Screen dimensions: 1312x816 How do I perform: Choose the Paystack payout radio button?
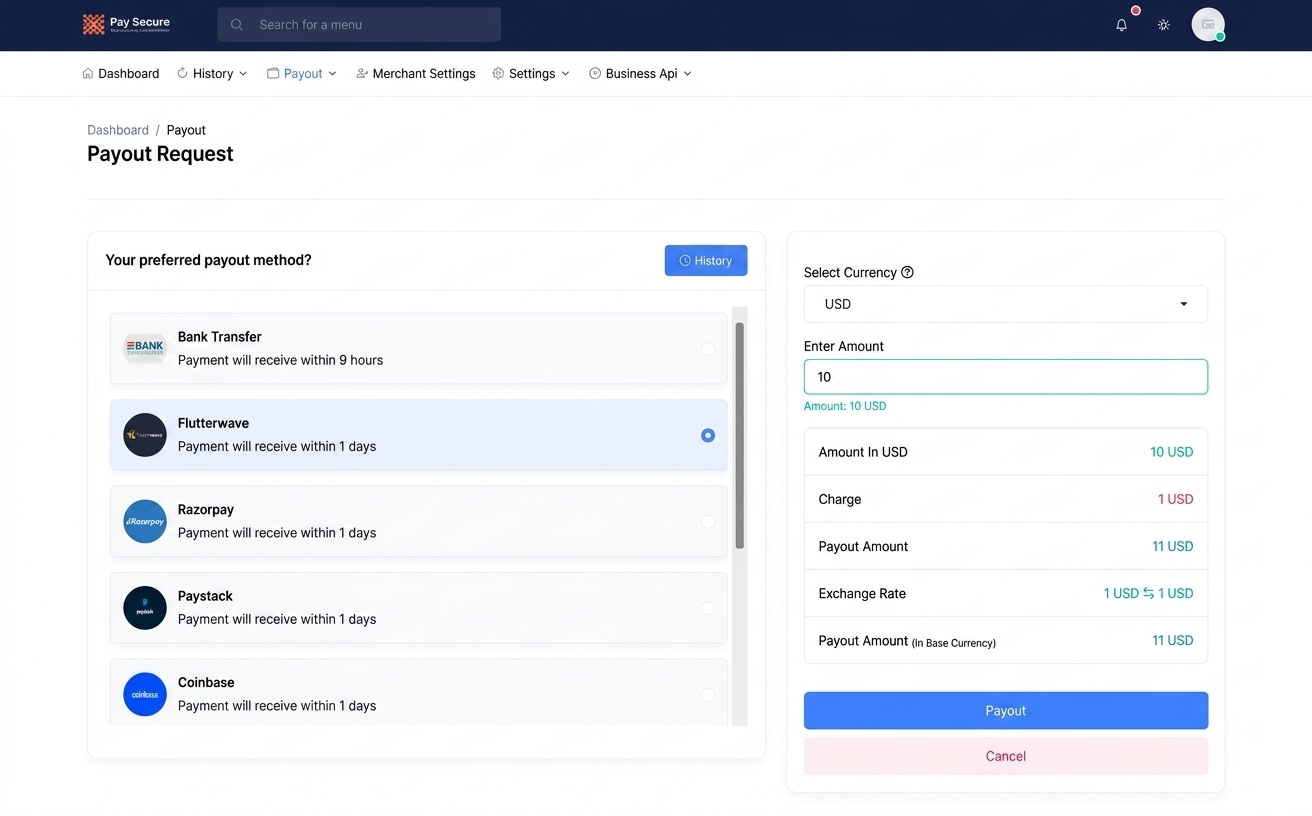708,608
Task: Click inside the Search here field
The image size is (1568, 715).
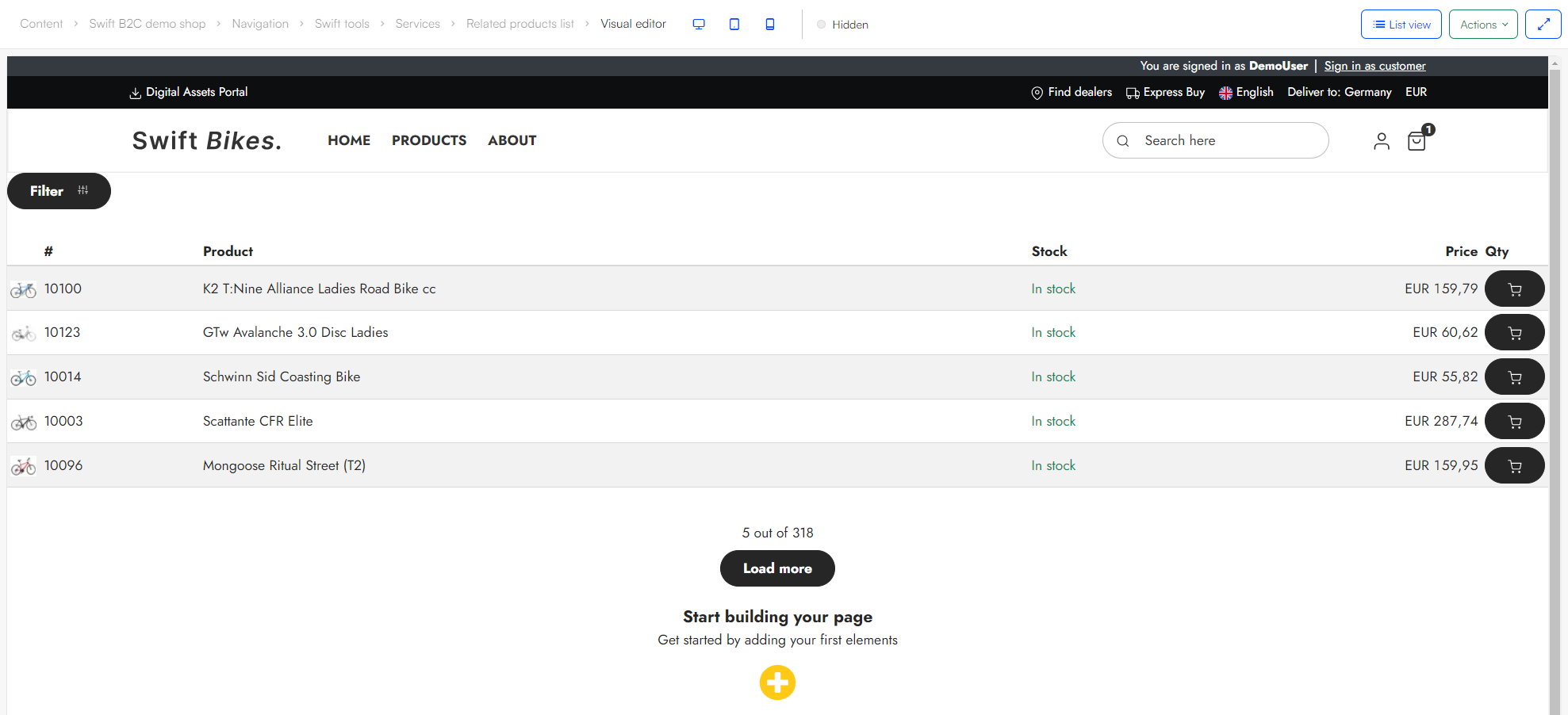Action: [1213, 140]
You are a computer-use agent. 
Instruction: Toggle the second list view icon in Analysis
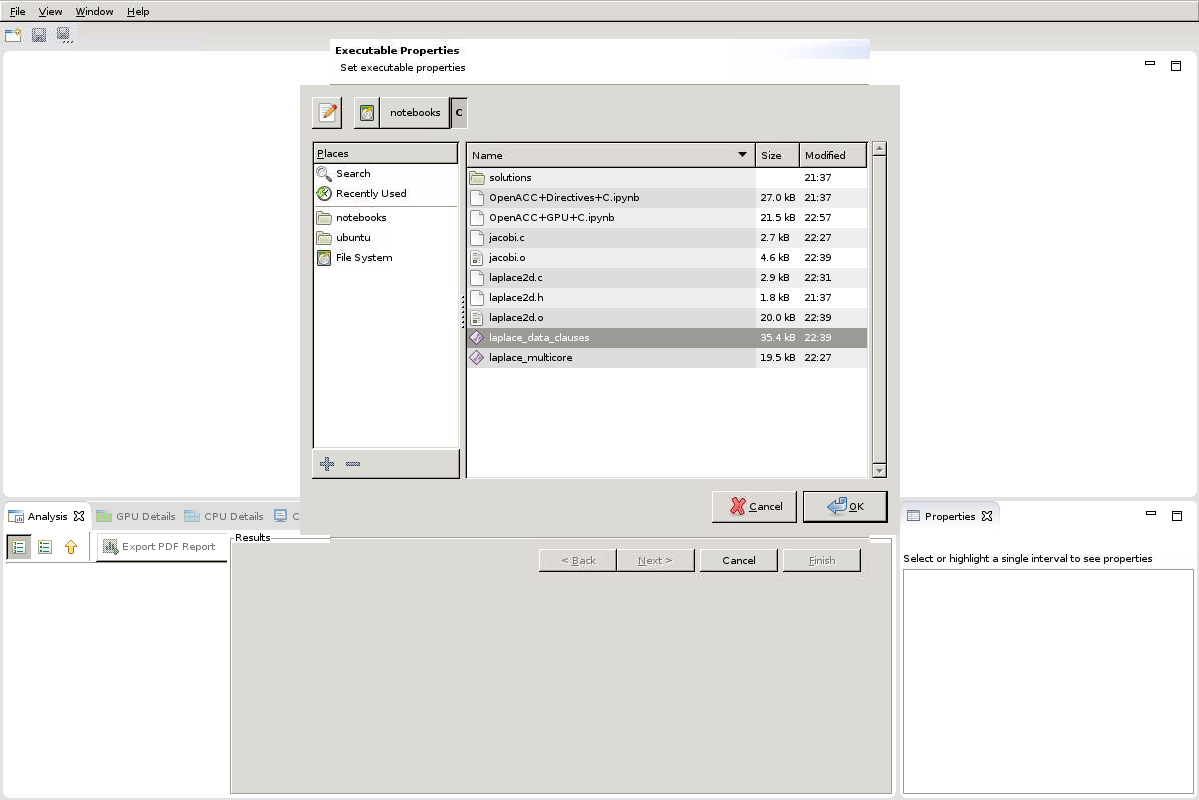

==

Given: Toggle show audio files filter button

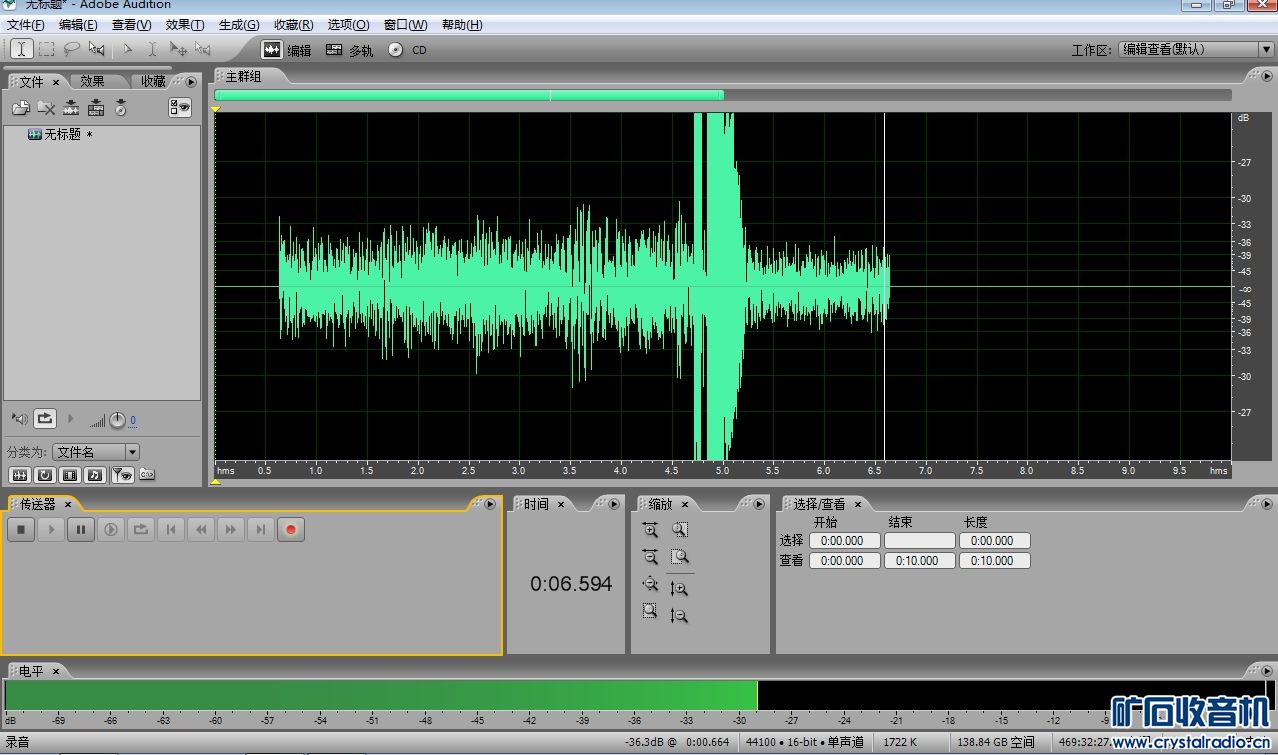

= WHAT THIS TASK INVOLVES =
Turn the part of the listing that opens with the line containing "Task: Click inside the Search here field" and closes with the line containing "Instruction: Toggle the" into a JSON list of strings, one string per line, skipping any blank lines. Leave the pictures out.

= WRITTEN RESPONSE =
[
  "Task: Click inside the Search here field",
  "The image size is (1568, 715).",
  "Action: [1213, 140]",
  "You are a computer-use agent. ",
  "Instruction: Toggle the second list view icon in Analysis"
]